A committee of the Winston-Salem/Forsyth County Schools Board of Education recommended the school district spend $2.2 million for a new Brunson Elementary School at 1201 N. Patterson Ave., the former site of a Thomasville Furniture plant.
The recommendation from the Buildings and Grounds committee on Tuesday is a significant step toward completing one of the major projects in the $350 million bond referendum that voters approved. Built in 1960, the current Brunson sits in a floodplain.
The school board will vote Oct. 28 whether to buy 10.4 acres from Castle Rock Holdings. If the sale is approved, the school district hopes to break ground in the fall of 2022 and open the school for students in August 2024, said Colon Moore, the director of facility planning and construction for the school system.
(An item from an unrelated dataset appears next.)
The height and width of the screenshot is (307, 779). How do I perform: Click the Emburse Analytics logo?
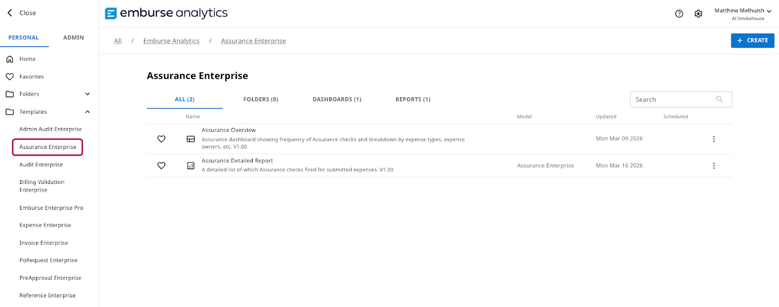click(167, 13)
The site will need some environmental remediation because of contaminated soil, a common challenge on former industrial sites, Moore said. The N.C. Department of Environmental Quality has accepted the site into its brownfields program, which works with prospective developers to redevelop sites that remain idle because of possible environmental issues.
Finding a spot for a new Brunson school has been an arduous process for the school district. Land within the city’s urban core is scarce, but after a long search district leaders eventually brought four options to the school board: merging with Cook Elementary School to form one school at the Cook property on 11th Street; building at the current Brunson site, an expensive proposition; building on 17 acres at the Crossnore School & Children’s Home, which had an estimated cost of $40.7 million; or building on the old Thomasville site, the cheapest of all the options at $34.6 million.
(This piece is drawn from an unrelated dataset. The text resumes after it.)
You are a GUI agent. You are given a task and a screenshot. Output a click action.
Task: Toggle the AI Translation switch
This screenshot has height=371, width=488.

The school board voted against the merger with Cook, the choice of former Superintendent Angela Hairston in 2020.
Malishai Woodbury, the chairperson of the school board, said the school district needs to be cautious about building on a piece of property where toxins have been found in the soil.
Several abandoned properties have been redeveloped under the federal brownfields program including Guilford Mills in Greensboro and Camden Square in Charlotte. But few public schools are in the program, Woodbury said.
“We don’t have a lot of models in North Carolina of traditional public schools using the brownfields program, and for one of the largest districts in the state to make this choice, we need to be meticulous, strategic and cautious about going down that road,” Woodbury said.